Segundo a tenista, a deficiência auditiva impôs desafios, mas nunca foi um fator que a limitou em quadra. Quando disputava torneios de base, em que vários jogos não contam com juízes fixos, a atenção precisava ser redobrada.
“Mesmo com o aparelho, não entendo algumas marcações do juiz se ele não fizer um sinal. Se estou jogando com alguém que não é deficiente auditivo, fico preocupada. De vez em quando a pessoa bate para cima e você não sabe se ainda está rolando o jogo ou não”, explica.
Ela desconhece o som produzido pelo impacto da rebatida da adversária, considerado fundamental pelos profissionais para antecipar movimentos. “Eu não tenho essa experiência, mas todo mundo fala que ajuda muito, então já fico em desvantagem”, diz.
Na Surdolimpíada-2017, os desafios de Matias serão outros. Ela tomou conhecimento da competição quando ainda treinava para ser profissional, mas na época não levou o objetivo adiante.

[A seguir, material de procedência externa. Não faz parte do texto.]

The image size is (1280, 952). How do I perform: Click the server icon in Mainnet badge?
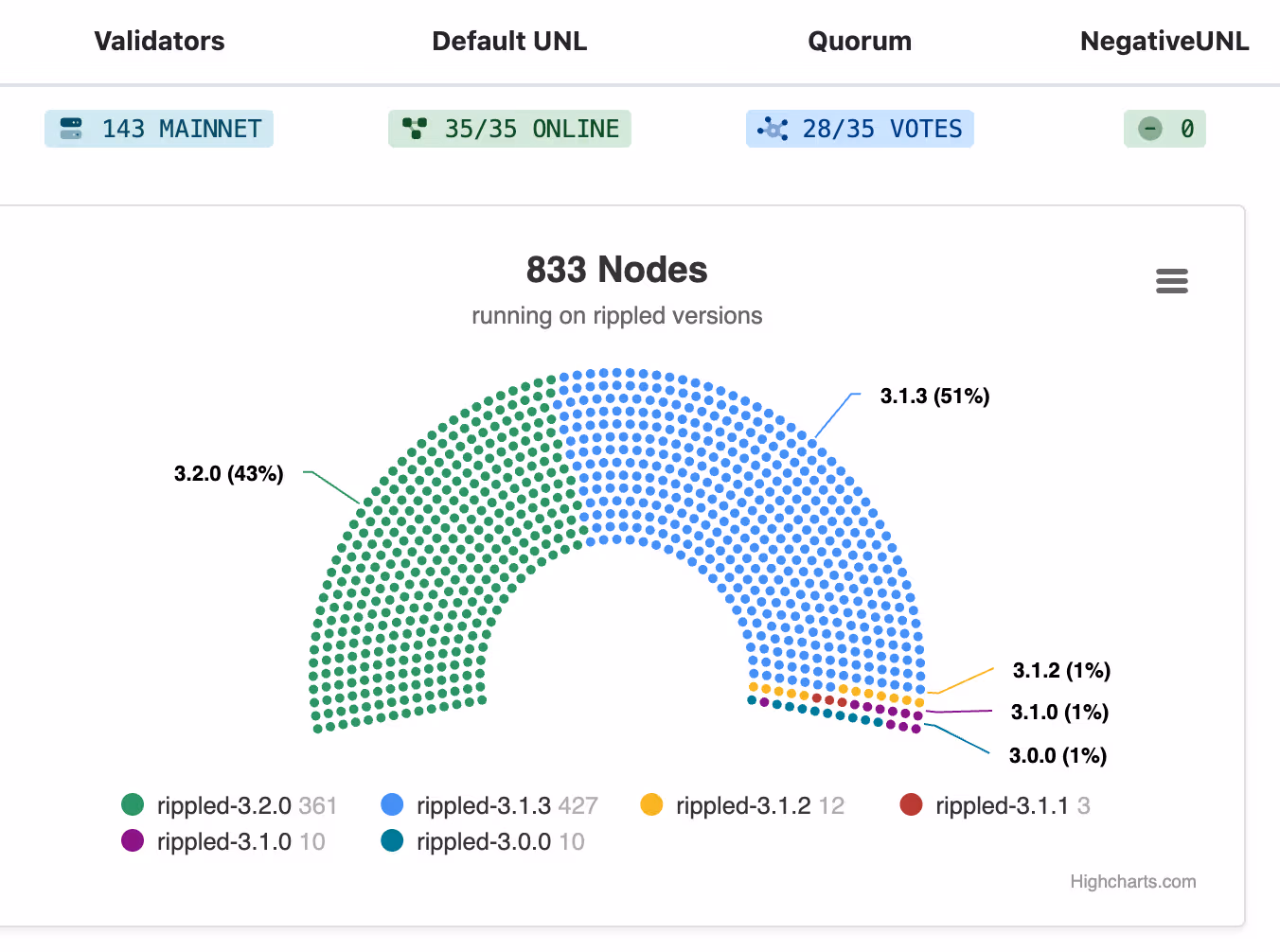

Foi só recentemente que retomou o antigo sonho e procurou a CBDS (Confederação Brasileira de Desportos de Surdos), que a convocou.
Para jogar em igualdade de condições com as rivais, ela terá que tirar o aparelho. Além disso, precisará aprender as marcações em sinais feitas pelos juízes. “Está um pouco estranho ainda, o silêncio total incomoda, mas voltar a jogar tênis é a maior alegria. De igual para igual então, estou bem animada”, afirma.
PATROCÍNIO
A tenista conta com o patrocínio da empresa em que trabalha, a Dow Brasil, mas ainda busca apoios para bancar os custos de treinos e de material. Sem local para praticar com regularidade, ela gravou um vídeo para ajudar na divulgação.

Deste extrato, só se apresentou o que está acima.